L'opposition zimbabwéenne a officialisé mercredi sa volonté de contester devant la justice les résultats de l'élection présidentielle du 30 juillet remportée par le sortant Emmerson Mnangagwa, alors qu'un de ses principaux leaders a été arrêté à la frontière zambienne.

«Les résultats annoncés par la commission électorale vont être contestés» devant la justice, a déclaré lors d'une conférence de presse à Harare Thabani Mpofu, avocat du Mouvement pour le changement démocratique (MDC).

L'avocat n'a pas voulu préciser quand il déposerait le dossier devant la Cour constitutionnelle.

L'opposition a jusqu'à vendredi pour déposer son recours. La Cour aura ensuite 14 jours pour décider de la validité du scrutin, le premier depuis la chute de Robert Mugabe, l'autoritaire président resté près de quatre décennies au pouvoir.

«Toutes les preuves dont nous avons besoin sont disponibles. Il n'y aura aucun doute pour tous les citoyens. Il y a eu une triche et une fraude de 'mammouth'», a-t-il promis brandissant à de multiples reprises des documents.

Le recours permettra de «montrer au monde ce qui s'est réellement passé», a-t-il ajouté.
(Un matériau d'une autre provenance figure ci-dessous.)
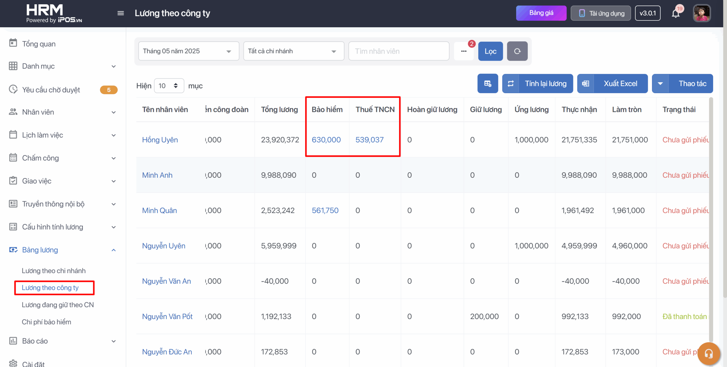Click the table column settings icon button
The height and width of the screenshot is (367, 727).
tap(488, 83)
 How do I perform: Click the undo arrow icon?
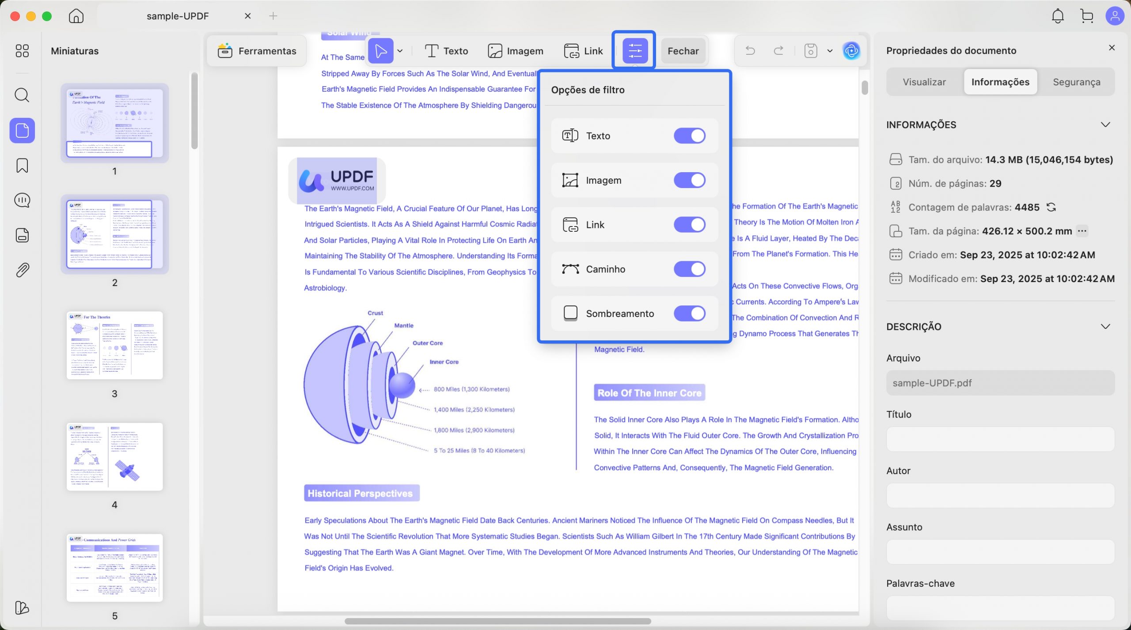[x=750, y=51]
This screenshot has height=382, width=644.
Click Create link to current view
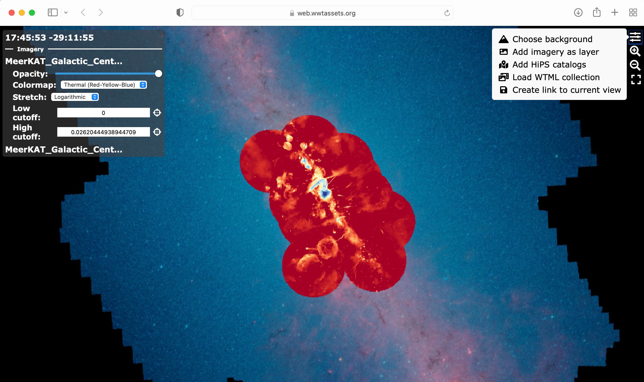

Restant énigmatique, il a évoqué une «arme secrète» qui serait utilisée devant la Cour, mais qu'il n'a pas voulu détailler.

«Nous n'avons pas peur [...] Si cela veut dire plaider devant la Cour constitutionnelle depuis nos lits de mort nous le ferons avec plaisir», a-t-il conclu, assurant ne pas être «intimidé» par la répression.

Membre de la Zanu-PF comme jadis Robert Mugabe, le président Emmerson Mnangagwa, déclaré vainqueur dès le premier tour avec 50,8% des voix contre 44,3% pour le candidat du MDC Nelson Chamisa, a souligné à plusieurs reprises que «l'élection a été libre, juste, et transparente».

Oublier la politique

Ancien bras droit de Mugabe, poussé vers la sortie par l'armée en novembre, M. Mnangagwa a exhorté les Zimbabwéens à oublier la politique au profit de l'économie, dans un pays où près de trois quarts des habitants vivent sous le seuil de pauvreté et où le chômage atteint 90% de la population active.

Alexander Noyes, spécialiste Afrique, du Center for Strategic and International Studies (CSIS) «doute» que le recours de l'opposition prospère : «Les cours de justice du Zimbabwe ont un long passé de partialité favorable à la Zanu-PF et il est peu probable que les juges, dont beaucoup doivent leur postes au parti au pouvoir, prennent des décisions favorables à l'opposition».

Dans la matinée, Tendai Biti, figure de l'opposition et ancien ministre des Finances du gouvernement d'union nationale (2009-2013), a été arrêté à la frontière zambienne alors qu'il cherchait «l'asile» politique chez le voisin, a affirmé à l'AFP son avocat Me Nqobizitha Mlilo.

Les autorités zimbabwéennes n'ont pas confirmé l'arrestation, mais, selon le journal progouvernemental The Chronicle, M. Biti est recherché par la justice, accusé d'incitation à la violence. Son entourage avait dénoncé la présence de forces policières autour du domicile de sa mère à Harare.

M. Biti avait annoncé avant la proclamation officielle des résultats par la commission électorale que Nelson Chamisa avait remporté l'élection «au-delà de tout doute raisonnable», tout en défiant la commission électorale d'annoncer un résultat différent.

La répression le 1er août des manifestations contestant le résultat officiel s'est soldée par la mort d'au moins six personnes.

L'opposition, mais aussi observateurs et diplomates occidentaux, se sont inquiétés de la répression. Les chefs de mission au Zimbabwe de l'Union européenne et des États-Unis notamment ont dans une déclaration commune parlé de «sérieuses violations des droits de l'Homme».

Le président Mnangagwa, qui a dirigé sous Robert Mugabe la brutale répression (20 000 morts) dans les provinces dissidentes du Matabeleland et des Midlands en 1983, avait promis vendredi une enquête indépendante sur les violences.

«Il estime probablement que la réprobation occidentale va disparaître avec le temps et que son élection sera finalement acceptée par la plupart des décideurs africains et internationaux», souligne Alexander Noyes, qui émet toutefois la possibilité que M. Mnangagwa ne contrôle pas l'appareil sécuritaire aux mains du vice-président et ancien général Constantino Chiwenga, principal acteur du coup qui a renversé Mugabe en novembre.